Conditions for innovation in biotechnology and telecommunications.

INTRODUCTION

This special issue of Innovation: Management, Policy & Practice (ISBN 0-9750436-7-6) addresses 'Conditions for Innovation in Biotechnology and Telecommunication'. Each article addresses one or both of these emerging technologies as well as aspects of innovation processes, and each thereby contributes to the growing literature on technologies. The editors have worked extensively on modern biotechnology and telecommunication, and therefore we also have broader ambitions beyond the selection of individual papers to be published. Taken as a whole, this special issue aims to contribute towards specifying the similarities and differences during innovation processes in emerging technologies. This piece provides some background information on the editors, the general problems and three themes to be addressed in this special issue, before introducing each subsequent article.

This special issue is the result of a longer debate about how and why modern biotechnology, ICT, and telecommunication develop and impact on society, among us and among many other researchers. Both of us, Erik Bohlin and Maureen McKelvey, work at the School of Technology Management & Economics, Chalmers University of Technology, Sweden, where we have the great fortune to have many excellent students and colleagues interested in innovation and interested in these particular technologies. Earlier versions of papers for this special issue were presented at a workshop we organized at Chalmers (May 19--20, 2003) entitled 'Innovations and Entrepreneurship in Biotech/ Pharmaceuticals and in IT/ Telecommunication'. (1) Hence, as guest editors, we wish to gratefully acknowledge the financial support from Chalmers to stimulate research and teaching related to management & economic issues in telecom and biotech.

One reason for putting together a special issue is that we are convinced that comparing and contrasting conditions for innovation is a crucial issue for researchers, government policy-makers, firm managers and others associated with emerging technologies.

* To what extent can general principles be identified for this type of innovation process?

Brief A:
In the introduction on innovation in biotechnology and telecommunications, rewrite the stretch from "This special issue of" through "each subsequent article.", renaming "special issue" to "themed issue" throughout.
Brief B:
Translate this sentence from the introduction on innovation in biotechnology and telecommunications into Spanish: "Taken as a whole, this special issue aims to contribute towards specifying the similarities and differences during innovation processes in emerging technologies."

Listed records:
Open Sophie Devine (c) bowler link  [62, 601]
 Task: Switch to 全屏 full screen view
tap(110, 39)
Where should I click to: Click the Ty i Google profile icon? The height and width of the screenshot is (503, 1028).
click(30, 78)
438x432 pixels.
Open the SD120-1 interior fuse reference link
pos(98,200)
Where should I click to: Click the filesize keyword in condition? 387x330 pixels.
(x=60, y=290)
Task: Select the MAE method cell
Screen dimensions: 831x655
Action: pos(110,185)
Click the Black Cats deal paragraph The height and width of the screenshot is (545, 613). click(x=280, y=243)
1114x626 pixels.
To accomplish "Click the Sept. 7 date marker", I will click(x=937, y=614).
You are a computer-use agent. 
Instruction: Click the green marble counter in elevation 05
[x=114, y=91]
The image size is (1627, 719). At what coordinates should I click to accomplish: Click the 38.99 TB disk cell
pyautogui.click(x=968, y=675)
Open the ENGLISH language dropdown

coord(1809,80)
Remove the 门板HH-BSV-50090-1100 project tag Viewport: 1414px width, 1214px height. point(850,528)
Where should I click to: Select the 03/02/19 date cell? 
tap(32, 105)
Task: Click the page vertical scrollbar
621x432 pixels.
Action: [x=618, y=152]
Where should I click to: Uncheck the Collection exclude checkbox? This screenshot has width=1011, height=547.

Answer area A:
This themed issue of Innovation: Management, Policy & Practice (ISBN 0-9750436-7-6) addresses 'Conditions for Innovation in Biotechnology and Telecommunication'. Each article addresses one or both of these emerging technologies as well as aspects of innovation processes, and each thereby contributes to the growing literature on technologies. The editors have worked extensively on modern biotechnology and telecommunication, and therefore we also have broader ambitions beyond the selection of individual papers to be published. Taken as a whole, this themed issue aims to contribute towards specifying the similarities and differences during innovation processes in emerging technologies. This piece provides some background information on the editors, the general problems and three themes to be addressed in this themed issue, before introducing each subsequent article.

Answer area B:
En su conjunto, este número especial pretende contribuir a precisar las similitudes y diferencias en los procesos de innovación de las tecnologías emergentes.